The Problem with Traditional Tracing

To understand why eBPF matters for daily system administration, you need to understand what came before it and why those approaches fail in production.

strace and the ptrace Tax

strace works by attaching to a target process using the ptrace(2) system call -- the same mechanism debuggers use. Every time the traced process makes a system call, the kernel stops the process, notifies strace, lets strace inspect the call, then resumes the process. This stop-start cycle happens twice per system call (once on entry, once on exit), and on a busy server handling thousands of calls per second, the overhead can be catastrophic. Brendan Gregg, one of the leading performance engineers in the Linux ecosystem, documented cases where strace slowed a target process by over 100x. On a production web server processing thousands of requests per second, that is the difference between normal operation and a complete outage.

The fundamental issue is architectural: ptrace requires context switching between the kernel and the tracing process for every single event. There is no way to filter events in-kernel, no way to aggregate data before it crosses the kernel-user boundary, and no way to avoid the per-event overhead even for events you do not care about.

Kernel Modules: Powerful but Dangerous

Kernel modules can do anything the kernel can do -- which is precisely the problem. A bug in a kernel module does not result in a segmentation fault and a graceful crash. It results in a kernel panic, a hung system, or silent memory corruption that surfaces hours later as unexplained behavior. Writing kernel modules requires deep knowledge of kernel internals, and those internals change between kernel versions with no stable API guarantee.

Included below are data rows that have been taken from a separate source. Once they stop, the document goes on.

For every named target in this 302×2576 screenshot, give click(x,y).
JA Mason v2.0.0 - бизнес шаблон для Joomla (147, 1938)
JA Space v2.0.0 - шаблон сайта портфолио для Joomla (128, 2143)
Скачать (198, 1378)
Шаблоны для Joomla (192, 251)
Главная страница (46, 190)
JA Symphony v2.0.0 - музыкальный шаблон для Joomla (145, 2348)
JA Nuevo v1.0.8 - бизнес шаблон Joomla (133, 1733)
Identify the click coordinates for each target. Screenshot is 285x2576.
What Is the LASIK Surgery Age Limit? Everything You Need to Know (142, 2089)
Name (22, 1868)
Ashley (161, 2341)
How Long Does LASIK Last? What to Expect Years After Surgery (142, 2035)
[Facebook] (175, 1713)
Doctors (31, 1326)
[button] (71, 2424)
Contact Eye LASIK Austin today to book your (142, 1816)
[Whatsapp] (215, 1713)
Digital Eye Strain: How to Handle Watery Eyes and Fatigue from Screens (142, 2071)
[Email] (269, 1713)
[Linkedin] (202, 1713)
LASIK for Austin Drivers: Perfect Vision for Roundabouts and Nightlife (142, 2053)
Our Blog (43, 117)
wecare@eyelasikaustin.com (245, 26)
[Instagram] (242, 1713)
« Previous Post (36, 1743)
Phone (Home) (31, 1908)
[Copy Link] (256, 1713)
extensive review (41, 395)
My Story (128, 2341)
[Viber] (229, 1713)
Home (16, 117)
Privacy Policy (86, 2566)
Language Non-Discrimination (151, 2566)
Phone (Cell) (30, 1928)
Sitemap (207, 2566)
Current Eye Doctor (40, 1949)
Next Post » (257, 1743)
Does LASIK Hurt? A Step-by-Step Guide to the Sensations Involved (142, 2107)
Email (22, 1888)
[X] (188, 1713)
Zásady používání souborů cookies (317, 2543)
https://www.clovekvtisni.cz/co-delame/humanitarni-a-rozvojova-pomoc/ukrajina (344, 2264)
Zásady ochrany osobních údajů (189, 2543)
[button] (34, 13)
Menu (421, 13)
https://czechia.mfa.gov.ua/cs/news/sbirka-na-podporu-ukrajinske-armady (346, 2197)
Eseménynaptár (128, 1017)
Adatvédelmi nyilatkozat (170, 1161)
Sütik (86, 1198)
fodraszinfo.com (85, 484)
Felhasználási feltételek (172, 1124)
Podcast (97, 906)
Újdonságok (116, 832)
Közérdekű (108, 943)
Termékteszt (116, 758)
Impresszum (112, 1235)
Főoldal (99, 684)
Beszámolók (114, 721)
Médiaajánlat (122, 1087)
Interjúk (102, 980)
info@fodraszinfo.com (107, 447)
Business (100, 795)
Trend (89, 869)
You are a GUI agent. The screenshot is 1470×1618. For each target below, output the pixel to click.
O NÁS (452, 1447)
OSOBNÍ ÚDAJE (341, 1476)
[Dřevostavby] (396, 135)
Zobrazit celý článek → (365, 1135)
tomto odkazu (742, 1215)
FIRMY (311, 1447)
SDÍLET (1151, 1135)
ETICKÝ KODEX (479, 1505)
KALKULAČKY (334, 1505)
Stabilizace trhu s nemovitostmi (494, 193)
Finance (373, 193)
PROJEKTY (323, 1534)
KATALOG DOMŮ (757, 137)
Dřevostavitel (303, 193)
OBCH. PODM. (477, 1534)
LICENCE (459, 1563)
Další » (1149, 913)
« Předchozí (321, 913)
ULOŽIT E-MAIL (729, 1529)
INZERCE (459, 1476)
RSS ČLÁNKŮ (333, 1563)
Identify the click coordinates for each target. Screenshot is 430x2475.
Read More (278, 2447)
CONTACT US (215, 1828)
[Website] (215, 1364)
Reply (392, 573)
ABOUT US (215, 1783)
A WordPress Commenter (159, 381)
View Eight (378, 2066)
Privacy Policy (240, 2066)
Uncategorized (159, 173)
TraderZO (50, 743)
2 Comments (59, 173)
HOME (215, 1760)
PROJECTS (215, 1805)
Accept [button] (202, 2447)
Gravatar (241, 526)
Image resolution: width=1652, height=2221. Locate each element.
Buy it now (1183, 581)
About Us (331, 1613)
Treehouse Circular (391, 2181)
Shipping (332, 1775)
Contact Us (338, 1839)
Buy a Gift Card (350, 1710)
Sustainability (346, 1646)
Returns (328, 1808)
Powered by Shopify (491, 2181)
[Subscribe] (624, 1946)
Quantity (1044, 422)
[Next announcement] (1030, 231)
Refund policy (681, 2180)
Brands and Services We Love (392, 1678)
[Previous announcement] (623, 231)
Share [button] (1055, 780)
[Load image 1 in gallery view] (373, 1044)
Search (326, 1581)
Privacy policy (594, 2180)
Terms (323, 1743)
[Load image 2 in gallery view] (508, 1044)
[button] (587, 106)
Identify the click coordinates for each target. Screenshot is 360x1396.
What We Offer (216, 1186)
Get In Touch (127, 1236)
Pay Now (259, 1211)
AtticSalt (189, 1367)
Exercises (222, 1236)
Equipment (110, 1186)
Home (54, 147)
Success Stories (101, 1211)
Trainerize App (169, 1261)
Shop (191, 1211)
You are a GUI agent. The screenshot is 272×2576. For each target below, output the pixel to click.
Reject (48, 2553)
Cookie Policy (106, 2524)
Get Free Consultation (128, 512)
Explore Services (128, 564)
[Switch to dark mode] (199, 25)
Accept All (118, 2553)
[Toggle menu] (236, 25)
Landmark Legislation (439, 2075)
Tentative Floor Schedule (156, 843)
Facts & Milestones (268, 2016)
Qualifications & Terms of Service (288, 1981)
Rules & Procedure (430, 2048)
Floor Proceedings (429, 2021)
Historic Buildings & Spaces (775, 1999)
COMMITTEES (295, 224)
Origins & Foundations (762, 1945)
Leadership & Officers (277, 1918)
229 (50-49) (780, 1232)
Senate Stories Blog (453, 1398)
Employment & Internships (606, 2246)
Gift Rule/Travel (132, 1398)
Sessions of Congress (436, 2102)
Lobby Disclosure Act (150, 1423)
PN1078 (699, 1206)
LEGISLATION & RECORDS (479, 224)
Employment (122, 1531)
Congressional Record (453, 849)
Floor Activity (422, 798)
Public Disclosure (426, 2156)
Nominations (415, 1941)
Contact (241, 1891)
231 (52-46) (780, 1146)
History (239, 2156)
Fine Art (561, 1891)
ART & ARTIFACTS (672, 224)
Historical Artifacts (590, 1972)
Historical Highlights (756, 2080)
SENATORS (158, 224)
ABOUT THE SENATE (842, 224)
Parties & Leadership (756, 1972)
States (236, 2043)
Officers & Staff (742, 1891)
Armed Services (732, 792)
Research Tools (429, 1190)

SystemTap attempted to bridge this gap by compiling tracing scripts into kernel modules on the fly. It was powerful, but required kernel debug symbols (which are enormous and often not installed on production systems), had a significant compilation step, and still carried the risk of kernel crashes from malformed probe code. Many organizations prohibited SystemTap in production environments outright.

perf: Capable but Coarse

perf is a solid tool for sampling-based profiling and reading hardware performance counters, but its tracing capabilities are limited compared to what eBPF enables. You can trace tracepoints and kprobes with perf, but the data processing happens entirely in user space after the fact. You cannot filter, aggregate, or make decisions in-kernel, which means you either collect everything (and drown in data) or miss the events that matter.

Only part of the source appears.